The copy module has two functions.
1: copy. copy (the object you want to copy): This is a shallow copy, and the [:] operation performed on the list is of the same nature.
2: copy. deepcopy (the object you want to copy): This is a deep copy. Apart from the shallow copy, it will generate a reference to the object. In addition, it will generate a reference for internal elements, separated separately.
Let's look at the example below. When you assign B A copy of A's deep copy, they can be said to be completely independent. No matter what you modify is the immutable element in, or modify the nested variable element in A. The result does not affect B.
In my understanding, deep replication can be called recursive copy. It will copy all nested variable elements and reference them independently.
Deep replication induction:
The effect of deep replication is similar to that of shallow replication. In addition to generating a reference to an object, all nested elements in the object will be independently created.

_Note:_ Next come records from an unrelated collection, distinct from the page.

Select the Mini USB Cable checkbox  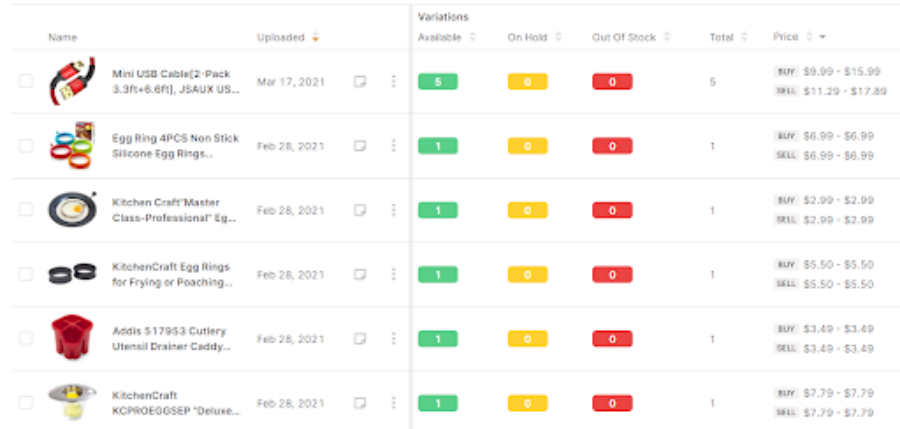tap(25, 82)
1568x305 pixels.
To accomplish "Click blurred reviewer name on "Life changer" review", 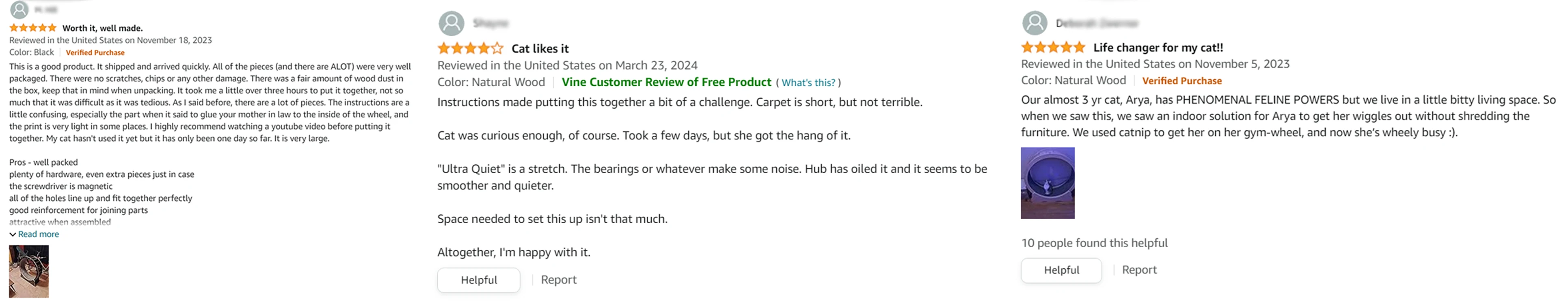I will pos(1097,23).
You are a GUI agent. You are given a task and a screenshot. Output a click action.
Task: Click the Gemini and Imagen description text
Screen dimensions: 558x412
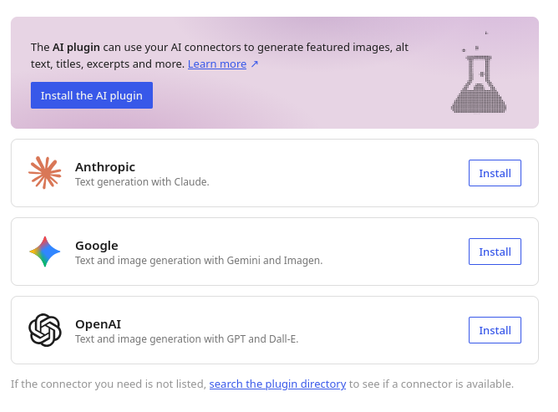coord(199,260)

I drew two pictures to show the difference between the effects of shallow replication and deep replication.
It should be noted that, although the reference addresses of immutable elements in the list are the same after the shortest copy, it is because they are immutable elements, after any immutable element is changed, the reference address will be new without affecting the original reference address.
Summary
So here, the mechanism of shallow replication and deep replication is basically understood.
In addition, special cases need to be noted.
For elements such as int, str, tuple, and float, the reference address is changed directly after they are modified, as shown below:
However, if there is a nested variable type inside the immutable type, you can still use the deep Replication
In addition, we should remind you that we usually use the most direct value assignment (or directly transfer the reference) method, for example, the following example.
It directs the mutable Elements a and B to a memory address at the same time. Therefore, any change affects both a and B.
Last
Variable type: list, set, dict
Unchangeable type: int, str, float, tuple
Shortest method: [:], copy. copy (), use the factory function (list/dir/set)
Deep copy method: copy. deepcopy ()
The above is all the content of this article. I hope it will be helpful for your learning and support for helping customers.